- [Required action]
Copy all of the records below character for character.

- [Material provided]
----------
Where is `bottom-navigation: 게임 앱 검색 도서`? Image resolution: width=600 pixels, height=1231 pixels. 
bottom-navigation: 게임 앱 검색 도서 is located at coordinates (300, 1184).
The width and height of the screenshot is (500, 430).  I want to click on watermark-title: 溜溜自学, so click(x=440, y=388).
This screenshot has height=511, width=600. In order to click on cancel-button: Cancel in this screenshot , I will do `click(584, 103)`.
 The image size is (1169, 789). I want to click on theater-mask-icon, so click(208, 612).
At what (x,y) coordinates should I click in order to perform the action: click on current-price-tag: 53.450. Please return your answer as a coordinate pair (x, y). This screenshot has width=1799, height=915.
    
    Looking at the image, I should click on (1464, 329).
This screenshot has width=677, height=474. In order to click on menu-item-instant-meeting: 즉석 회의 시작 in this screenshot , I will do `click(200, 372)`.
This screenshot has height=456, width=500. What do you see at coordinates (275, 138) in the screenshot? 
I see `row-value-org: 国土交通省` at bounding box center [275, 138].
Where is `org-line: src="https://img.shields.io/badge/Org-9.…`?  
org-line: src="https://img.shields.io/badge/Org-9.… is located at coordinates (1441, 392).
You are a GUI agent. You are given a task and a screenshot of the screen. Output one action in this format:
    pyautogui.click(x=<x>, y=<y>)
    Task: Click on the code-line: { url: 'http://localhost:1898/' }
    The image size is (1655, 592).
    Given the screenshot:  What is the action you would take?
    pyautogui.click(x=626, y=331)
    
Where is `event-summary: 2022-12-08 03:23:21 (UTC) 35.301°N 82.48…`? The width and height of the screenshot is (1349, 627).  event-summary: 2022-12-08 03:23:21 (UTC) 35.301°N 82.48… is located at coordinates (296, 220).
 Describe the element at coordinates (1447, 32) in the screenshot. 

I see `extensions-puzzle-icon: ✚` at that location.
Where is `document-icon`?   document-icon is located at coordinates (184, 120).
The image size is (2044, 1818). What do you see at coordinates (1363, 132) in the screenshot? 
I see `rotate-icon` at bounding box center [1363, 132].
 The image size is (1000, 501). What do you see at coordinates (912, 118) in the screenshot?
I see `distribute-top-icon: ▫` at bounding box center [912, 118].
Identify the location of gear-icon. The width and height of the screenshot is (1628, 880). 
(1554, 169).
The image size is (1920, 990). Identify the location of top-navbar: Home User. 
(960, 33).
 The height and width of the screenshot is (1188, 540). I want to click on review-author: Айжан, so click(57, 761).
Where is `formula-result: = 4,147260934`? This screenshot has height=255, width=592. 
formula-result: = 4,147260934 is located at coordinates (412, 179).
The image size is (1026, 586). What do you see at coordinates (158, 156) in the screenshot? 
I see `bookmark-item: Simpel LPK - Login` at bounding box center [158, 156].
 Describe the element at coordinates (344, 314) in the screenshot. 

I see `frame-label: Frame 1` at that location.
----------
- [Exercise answer]
Where is `bottom-navigation: 게임 앱 검색 도서`? Image resolution: width=600 pixels, height=1231 pixels. 
bottom-navigation: 게임 앱 검색 도서 is located at coordinates (300, 1184).
The width and height of the screenshot is (500, 430).  I want to click on watermark-title: 溜溜自学, so click(x=440, y=388).
This screenshot has height=511, width=600. In order to click on cancel-button: Cancel in this screenshot , I will do `click(584, 103)`.
 The image size is (1169, 789). I want to click on theater-mask-icon, so click(208, 612).
At what (x,y) coordinates should I click in order to perform the action: click on current-price-tag: 53.450. Please return your answer as a coordinate pair (x, y). This screenshot has width=1799, height=915.
    
    Looking at the image, I should click on (1464, 329).
This screenshot has width=677, height=474. In order to click on menu-item-instant-meeting: 즉석 회의 시작 in this screenshot , I will do `click(200, 372)`.
This screenshot has height=456, width=500. What do you see at coordinates (275, 138) in the screenshot? 
I see `row-value-org: 国土交通省` at bounding box center [275, 138].
Where is `org-line: src="https://img.shields.io/badge/Org-9.…`?  
org-line: src="https://img.shields.io/badge/Org-9.… is located at coordinates (1441, 392).
You are a GUI agent. You are given a task and a screenshot of the screen. Output one action in this format:
    pyautogui.click(x=<x>, y=<y>)
    Task: Click on the code-line: { url: 'http://localhost:1898/' }
    The image size is (1655, 592).
    Given the screenshot:  What is the action you would take?
    pyautogui.click(x=626, y=331)
    
Where is `event-summary: 2022-12-08 03:23:21 (UTC) 35.301°N 82.48…`? The width and height of the screenshot is (1349, 627).  event-summary: 2022-12-08 03:23:21 (UTC) 35.301°N 82.48… is located at coordinates (296, 220).
 Describe the element at coordinates (1447, 32) in the screenshot. 

I see `extensions-puzzle-icon: ✚` at that location.
Where is `document-icon`?   document-icon is located at coordinates (184, 120).
The image size is (2044, 1818). What do you see at coordinates (1363, 132) in the screenshot? 
I see `rotate-icon` at bounding box center [1363, 132].
 The image size is (1000, 501). What do you see at coordinates (912, 118) in the screenshot?
I see `distribute-top-icon: ▫` at bounding box center [912, 118].
Identify the location of gear-icon. The width and height of the screenshot is (1628, 880). 
(1554, 169).
The image size is (1920, 990). Identify the location of top-navbar: Home User. 
(960, 33).
 The height and width of the screenshot is (1188, 540). I want to click on review-author: Айжан, so click(57, 761).
Where is `formula-result: = 4,147260934`? This screenshot has height=255, width=592. 
formula-result: = 4,147260934 is located at coordinates (412, 179).
The image size is (1026, 586). What do you see at coordinates (158, 156) in the screenshot? 
I see `bookmark-item: Simpel LPK - Login` at bounding box center [158, 156].
 Describe the element at coordinates (344, 314) in the screenshot. 

I see `frame-label: Frame 1` at that location.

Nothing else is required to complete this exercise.